- [PROMPT] Go through the entries below and pick out every line with "shield".
══ DATA FOR THIS TASK ══
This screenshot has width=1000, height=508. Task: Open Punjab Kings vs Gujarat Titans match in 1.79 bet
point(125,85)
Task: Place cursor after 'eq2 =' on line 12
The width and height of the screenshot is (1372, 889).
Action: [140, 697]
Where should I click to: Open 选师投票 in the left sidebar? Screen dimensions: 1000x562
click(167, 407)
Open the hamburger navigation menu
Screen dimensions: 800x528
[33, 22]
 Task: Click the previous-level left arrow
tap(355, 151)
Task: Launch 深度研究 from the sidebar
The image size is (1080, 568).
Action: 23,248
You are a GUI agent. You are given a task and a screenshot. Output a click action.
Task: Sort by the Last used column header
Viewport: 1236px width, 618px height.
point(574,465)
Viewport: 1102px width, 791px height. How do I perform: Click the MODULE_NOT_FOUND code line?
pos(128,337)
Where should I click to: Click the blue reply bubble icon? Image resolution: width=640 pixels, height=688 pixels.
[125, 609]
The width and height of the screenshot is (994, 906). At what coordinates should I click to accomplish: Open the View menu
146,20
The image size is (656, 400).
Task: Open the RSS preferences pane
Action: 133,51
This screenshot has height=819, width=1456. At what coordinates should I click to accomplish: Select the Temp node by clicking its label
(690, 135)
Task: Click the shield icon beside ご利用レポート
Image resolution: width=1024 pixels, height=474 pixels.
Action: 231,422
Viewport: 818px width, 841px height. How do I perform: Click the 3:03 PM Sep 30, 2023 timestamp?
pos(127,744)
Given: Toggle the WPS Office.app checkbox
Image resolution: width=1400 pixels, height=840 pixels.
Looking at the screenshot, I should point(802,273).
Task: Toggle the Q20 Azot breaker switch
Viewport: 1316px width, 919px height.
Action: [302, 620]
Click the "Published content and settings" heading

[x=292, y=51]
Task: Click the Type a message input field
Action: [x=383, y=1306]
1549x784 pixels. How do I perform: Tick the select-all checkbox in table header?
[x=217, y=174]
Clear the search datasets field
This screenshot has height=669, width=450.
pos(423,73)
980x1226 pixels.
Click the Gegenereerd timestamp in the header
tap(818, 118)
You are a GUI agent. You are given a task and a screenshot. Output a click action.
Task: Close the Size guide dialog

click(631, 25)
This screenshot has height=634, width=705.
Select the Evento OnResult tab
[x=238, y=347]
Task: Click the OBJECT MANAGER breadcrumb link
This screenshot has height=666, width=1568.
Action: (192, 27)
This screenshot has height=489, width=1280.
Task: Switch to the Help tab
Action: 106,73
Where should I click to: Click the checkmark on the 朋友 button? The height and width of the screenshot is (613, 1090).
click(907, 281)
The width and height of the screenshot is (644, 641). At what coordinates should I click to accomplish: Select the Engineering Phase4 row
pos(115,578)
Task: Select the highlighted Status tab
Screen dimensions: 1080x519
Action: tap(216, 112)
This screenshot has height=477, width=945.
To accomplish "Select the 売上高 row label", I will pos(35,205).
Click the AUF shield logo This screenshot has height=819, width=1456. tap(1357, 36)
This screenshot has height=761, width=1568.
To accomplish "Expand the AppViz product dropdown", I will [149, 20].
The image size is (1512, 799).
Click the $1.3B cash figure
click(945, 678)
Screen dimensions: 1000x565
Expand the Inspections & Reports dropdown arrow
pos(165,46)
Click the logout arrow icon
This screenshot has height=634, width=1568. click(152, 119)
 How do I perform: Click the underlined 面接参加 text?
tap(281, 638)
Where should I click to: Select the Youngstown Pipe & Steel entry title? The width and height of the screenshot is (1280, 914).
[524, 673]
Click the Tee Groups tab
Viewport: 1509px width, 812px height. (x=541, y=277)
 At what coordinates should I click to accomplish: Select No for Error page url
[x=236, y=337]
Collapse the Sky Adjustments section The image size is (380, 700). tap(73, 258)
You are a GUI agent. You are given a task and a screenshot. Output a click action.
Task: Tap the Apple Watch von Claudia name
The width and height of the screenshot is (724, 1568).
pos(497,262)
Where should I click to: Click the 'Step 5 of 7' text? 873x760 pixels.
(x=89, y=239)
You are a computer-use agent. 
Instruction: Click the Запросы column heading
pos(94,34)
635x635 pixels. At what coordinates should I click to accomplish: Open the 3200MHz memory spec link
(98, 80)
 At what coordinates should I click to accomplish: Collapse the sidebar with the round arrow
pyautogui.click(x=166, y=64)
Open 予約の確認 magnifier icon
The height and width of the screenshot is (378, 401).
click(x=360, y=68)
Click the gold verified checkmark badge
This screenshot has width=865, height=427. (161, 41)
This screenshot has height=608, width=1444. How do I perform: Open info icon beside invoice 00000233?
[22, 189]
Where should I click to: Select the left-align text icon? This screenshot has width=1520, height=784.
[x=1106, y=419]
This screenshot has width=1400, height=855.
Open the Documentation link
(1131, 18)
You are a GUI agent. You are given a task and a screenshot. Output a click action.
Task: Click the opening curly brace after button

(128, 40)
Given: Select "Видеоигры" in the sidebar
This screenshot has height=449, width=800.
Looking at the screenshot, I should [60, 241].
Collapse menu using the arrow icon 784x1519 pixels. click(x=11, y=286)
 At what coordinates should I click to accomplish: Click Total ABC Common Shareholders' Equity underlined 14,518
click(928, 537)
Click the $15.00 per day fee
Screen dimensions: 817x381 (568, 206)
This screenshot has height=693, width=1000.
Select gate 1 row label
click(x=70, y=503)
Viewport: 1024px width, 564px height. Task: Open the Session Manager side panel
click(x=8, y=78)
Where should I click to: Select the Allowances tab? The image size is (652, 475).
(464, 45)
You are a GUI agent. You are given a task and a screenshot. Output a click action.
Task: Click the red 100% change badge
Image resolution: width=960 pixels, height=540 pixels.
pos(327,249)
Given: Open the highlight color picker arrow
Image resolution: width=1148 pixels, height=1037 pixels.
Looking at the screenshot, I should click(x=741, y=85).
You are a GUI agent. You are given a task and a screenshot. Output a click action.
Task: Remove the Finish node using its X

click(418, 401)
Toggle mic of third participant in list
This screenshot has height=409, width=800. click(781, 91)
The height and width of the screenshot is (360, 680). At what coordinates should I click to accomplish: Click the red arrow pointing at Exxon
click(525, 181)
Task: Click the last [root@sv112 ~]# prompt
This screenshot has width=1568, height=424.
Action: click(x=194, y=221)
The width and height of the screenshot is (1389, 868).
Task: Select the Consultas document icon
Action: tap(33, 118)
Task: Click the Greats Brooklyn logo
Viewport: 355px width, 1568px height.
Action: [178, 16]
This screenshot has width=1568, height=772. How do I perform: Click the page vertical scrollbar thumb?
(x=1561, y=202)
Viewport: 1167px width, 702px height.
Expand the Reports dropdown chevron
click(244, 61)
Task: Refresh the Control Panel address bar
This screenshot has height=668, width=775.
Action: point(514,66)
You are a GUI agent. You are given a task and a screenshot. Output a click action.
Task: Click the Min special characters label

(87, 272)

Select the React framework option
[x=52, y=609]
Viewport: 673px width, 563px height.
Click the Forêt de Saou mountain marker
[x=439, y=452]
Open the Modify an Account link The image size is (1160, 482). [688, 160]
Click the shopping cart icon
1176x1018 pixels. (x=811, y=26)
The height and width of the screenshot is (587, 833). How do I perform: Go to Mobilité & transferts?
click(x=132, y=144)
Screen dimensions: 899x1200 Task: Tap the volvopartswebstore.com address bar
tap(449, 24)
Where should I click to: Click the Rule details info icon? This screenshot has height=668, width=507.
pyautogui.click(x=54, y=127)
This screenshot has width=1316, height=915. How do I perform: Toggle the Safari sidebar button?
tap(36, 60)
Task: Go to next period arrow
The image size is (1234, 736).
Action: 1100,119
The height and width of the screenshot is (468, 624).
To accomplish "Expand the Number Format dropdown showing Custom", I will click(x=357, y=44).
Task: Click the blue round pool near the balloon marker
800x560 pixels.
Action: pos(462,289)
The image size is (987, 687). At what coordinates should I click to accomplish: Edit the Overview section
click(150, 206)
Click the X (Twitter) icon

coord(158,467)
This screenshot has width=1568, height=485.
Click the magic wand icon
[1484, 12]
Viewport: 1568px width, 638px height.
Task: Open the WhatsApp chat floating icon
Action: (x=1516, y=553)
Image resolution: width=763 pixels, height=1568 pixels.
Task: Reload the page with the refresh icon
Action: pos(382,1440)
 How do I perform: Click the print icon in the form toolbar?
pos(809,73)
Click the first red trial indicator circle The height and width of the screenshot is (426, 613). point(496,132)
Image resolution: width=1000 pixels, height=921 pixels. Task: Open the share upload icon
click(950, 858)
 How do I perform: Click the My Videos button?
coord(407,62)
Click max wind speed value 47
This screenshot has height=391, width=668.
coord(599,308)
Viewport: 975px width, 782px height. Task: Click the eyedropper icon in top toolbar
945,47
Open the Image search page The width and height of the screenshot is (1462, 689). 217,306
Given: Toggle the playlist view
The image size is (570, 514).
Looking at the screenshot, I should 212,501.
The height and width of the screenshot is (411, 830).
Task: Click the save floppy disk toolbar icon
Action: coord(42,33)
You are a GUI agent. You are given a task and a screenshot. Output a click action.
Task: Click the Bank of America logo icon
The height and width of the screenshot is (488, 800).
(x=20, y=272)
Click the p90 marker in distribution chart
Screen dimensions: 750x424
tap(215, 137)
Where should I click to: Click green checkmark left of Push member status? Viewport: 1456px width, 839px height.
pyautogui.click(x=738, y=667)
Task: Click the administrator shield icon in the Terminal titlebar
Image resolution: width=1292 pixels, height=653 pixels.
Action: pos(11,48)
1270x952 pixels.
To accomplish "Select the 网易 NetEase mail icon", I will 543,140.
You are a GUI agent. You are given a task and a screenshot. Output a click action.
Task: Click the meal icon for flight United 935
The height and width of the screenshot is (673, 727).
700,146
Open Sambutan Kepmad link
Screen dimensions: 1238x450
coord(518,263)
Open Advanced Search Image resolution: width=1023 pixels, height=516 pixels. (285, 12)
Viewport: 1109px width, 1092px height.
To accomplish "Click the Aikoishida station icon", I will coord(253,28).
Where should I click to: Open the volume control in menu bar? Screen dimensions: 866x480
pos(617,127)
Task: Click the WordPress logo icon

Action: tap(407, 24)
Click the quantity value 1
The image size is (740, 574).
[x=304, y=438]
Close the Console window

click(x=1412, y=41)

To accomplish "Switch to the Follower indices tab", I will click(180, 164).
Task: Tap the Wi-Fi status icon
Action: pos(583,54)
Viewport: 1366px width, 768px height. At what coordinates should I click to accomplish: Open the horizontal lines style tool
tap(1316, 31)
═══
- [RESPONSE AREA]
Task: Click the shield icon beside ご利用レポート
Click the AUF shield logo This screenshot has height=819, width=1456. tap(1357, 36)
Task: Click the administrator shield icon in the Terminal titlebar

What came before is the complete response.